In the press release which has attracted the attention – and the outrage – of our nation’s chattering class, Gwen Landolt, vice president of REAL Women, raises questions about the money given by the Department of Foreign Affairs to certain non-governmental organizations advocating for “gay rights” in Africa. In addition to inquiring about how, exactly, these funds are being spent, Landolt wonders why the liberal prohibition against “imposing our values” does not apply in this case.

Certainly, if the Department of Foreign Affairs really had discovered the courage of its conviction for universal human rights, no constituency would be more delighted than the pro-life movement. But, as Landolt rightly observes, the language of “human rights” is merely being mobilized to mask outright advocacy (and possible financial shenanigans) on a single issue in a single region. China’s horrific abuse of women, for example – from the forced abortions imposed upon mothers to the genocide of a generation of their daughters – is not atop of the Department’s desk; nor is the barbarous treatment of homosexuals in nations where Sharia law is enshrined. For some reason, however, propagating the gospel of gay rights in Africa has suddenly become a priority of Canada’s foreign policy.

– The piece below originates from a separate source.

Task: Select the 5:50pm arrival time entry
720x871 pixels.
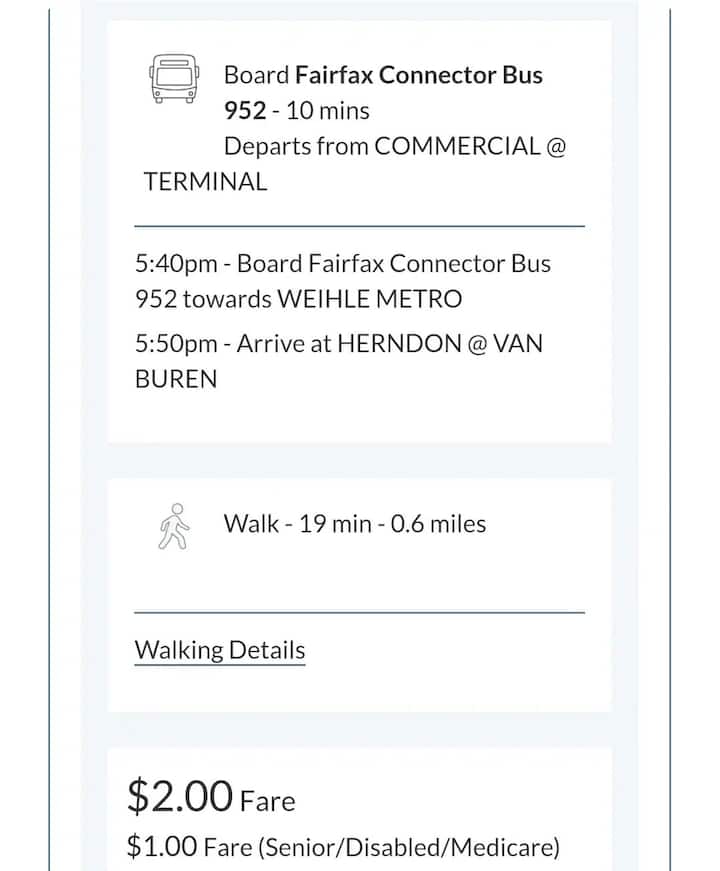Action: [176, 344]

The response to Landolt’s reasonable questions has, so far, been willful misunderstanding. Not only have her critics lazily affirmed the preposterous fiction that socially liberal activists represent “Canadian values;” since homosexual acts are capital crimes in certain parts of Africa, her critics have outrageously slandered her as an apologist for murder.

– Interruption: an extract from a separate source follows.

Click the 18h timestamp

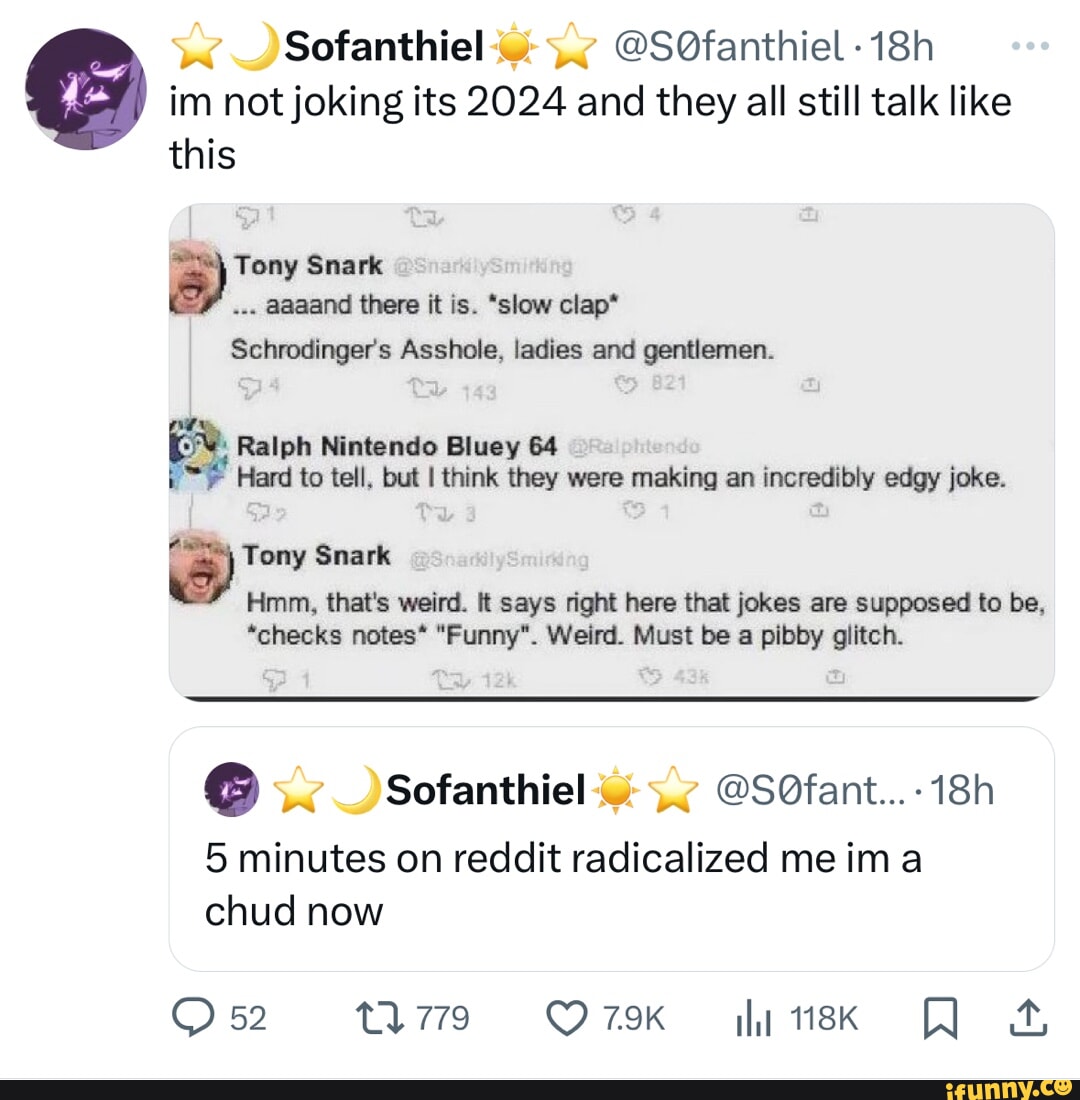[x=900, y=44]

This ridiculous canard obscures the fact that advocacy for “gay rights” is much more about the promotion of a lifestyle than it is about the protection of human life. But, more importantly, these scurrilous charges have obscured the very questions which Landolt poses: why is “gay rights” at the top of this department’s agenda? And how has the money funneled to a handful of activist NGOs been spent? At a time when much smaller sums misspent by senators have captured the public’s imagination (and provoked its ire), one would think that Landolt’s questions would be welcome; but, not only have they been ignored, the media has taken aim at the innocent messenger.

Although the ideology implied in the phrase, the “white man’s burden,” has been completely repudiated, a new kind of colonialism – one which dare not speak its name – is being practised through the soft imperialism of foreign aid with strings attached. Why the Department of Foreign Affairs has decided that Canada should shoulder the “gay man’s burden” is a pressing question which deserves an answer. Landolt’s critics, however, have made this answer all the more difficult to attain.